Shoot regeneration in tissue culture
モデル植物シロイヌナズナを用いた研究によって、wox13 変異体ではシュート(茎葉)の再生効率が著しく向上することを発見しました (Ogura et al 2023 Sci. Adv)。原因遺伝子であるWOX13は器官再生を抑制する機能を持つと考えられることから、その機能解明を進めることによって再生応答を制限する新奇のメカニズムを明らかにできることが期待できます。また、WOX13が陸上植物に広く保存されているため、これを標的として作物の培養技術開発につなげられる可能性も考えられます。

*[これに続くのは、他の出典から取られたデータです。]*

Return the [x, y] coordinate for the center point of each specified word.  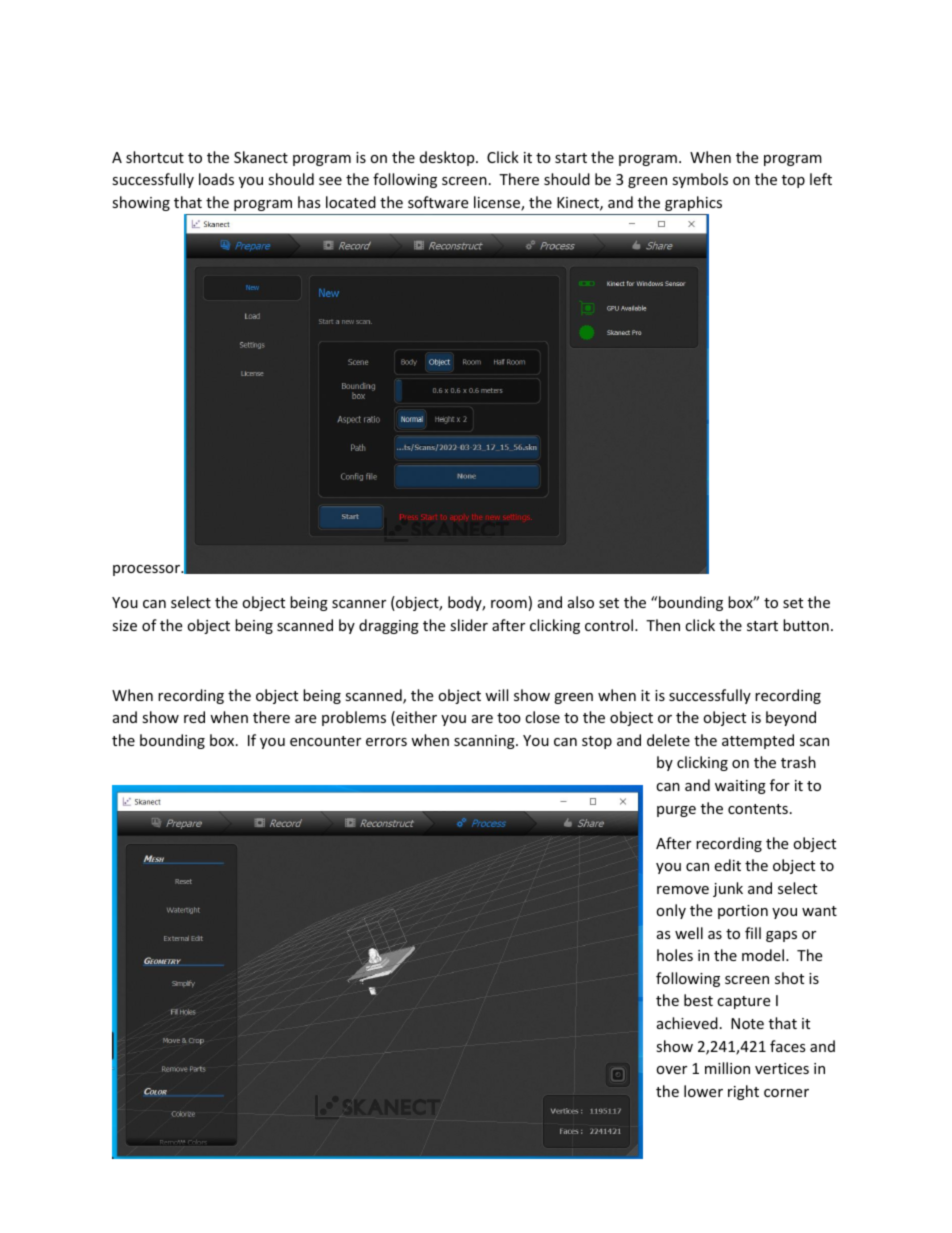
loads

シュート再生に関する詳細は、我々の執筆した総説(Doll and Ikeuchi 2025 COPB)をご覧ください。

Callus formation at wound sites
植物は傷口に細胞塊であるカルスを形成しますが、そのメカニズムや生理機能についてはあまりよく分かっていませんでした。我々は傷口のカルス形成において重要な役割を果たすWOX13 遺伝子を発見しました(Ikeuchi et al 2022 Plant Physiol.)。WOX13 遺伝子は傷刺激とオーキシン蓄積によって発現誘導され、カルス形成と器官の再接着や接ぎ木において重要な役割を果たします(Tanaka et al 2023 PCP)。WOX13 を中心とした解析によって、カルスの形成メカニズムや意義を解明できることが期待できます。

Evo-Devo approach in regeneration study
器官再生応答は分類群によって大きく異なっており、我々はその背景にある遺伝子制御ネットワークの進化に興味を持っています。また、種によって異なる多様な再生応答についても研究していきたいと考えています。
詳細は再生メカニズムの進化を論じた総説(Doll et al. 2026 COPB)をご覧下さい。